Rail bridge in West Bengal, India

Sampreeti Setu or Sampreeti Bridge is a railway bridge on Hooghly River located near Hugli-Chuchura. This bridge was inaugurated on 17 April 2016. It is situated between Garifa railway station and Hooghly Ghat railway station in the Naihati-Bandel branch line. This bridge has been built as an alternative to the Jubilee Bridge (India). The bridge is 415 meters long.

==Construction history==
In 2000, the Indian Railway minister took the project to build this bridge, but the project got clearance in 2003 and construction commenced thereafter.

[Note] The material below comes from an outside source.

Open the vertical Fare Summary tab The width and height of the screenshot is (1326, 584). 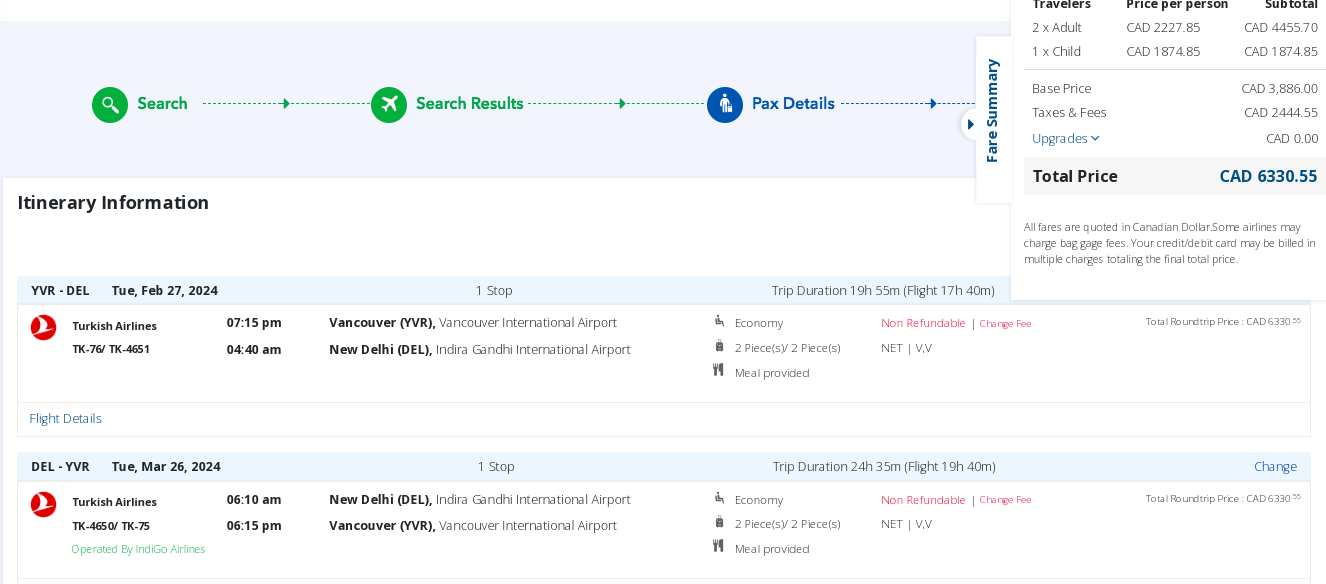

The foundation and substructure was constructed by Gammon India Limited and the work was completed in 2008. The bridge was constructed by Tantia Constructions Limited. The work on superstructure of bridge was started in 2010 by Eastern Railway under supervision of Mr. Ajeet Kumar, Chief Engineer of Eastern Railway. The bridge was Commissioned on 17 April 2016 after decommissioning of old Jubilee Bridge at the same time. The construction of new bridge faced several technical challenges, both in the design as well as construction. This is the first bridge of its kind in India in general and on Indian Railway in particular. Several expert civil engineers have contributed for development of concept, design and construction scheme of this unique bridge over river Hooghly. Contractor-Tantia Constructions Ltd.

==Construction properties==
- Bridge length - 415 meters (1,033 ft)
- Material - Concrete and steel
- Type - Rail Bridge
- Lane - There are two railway tracks in parallel.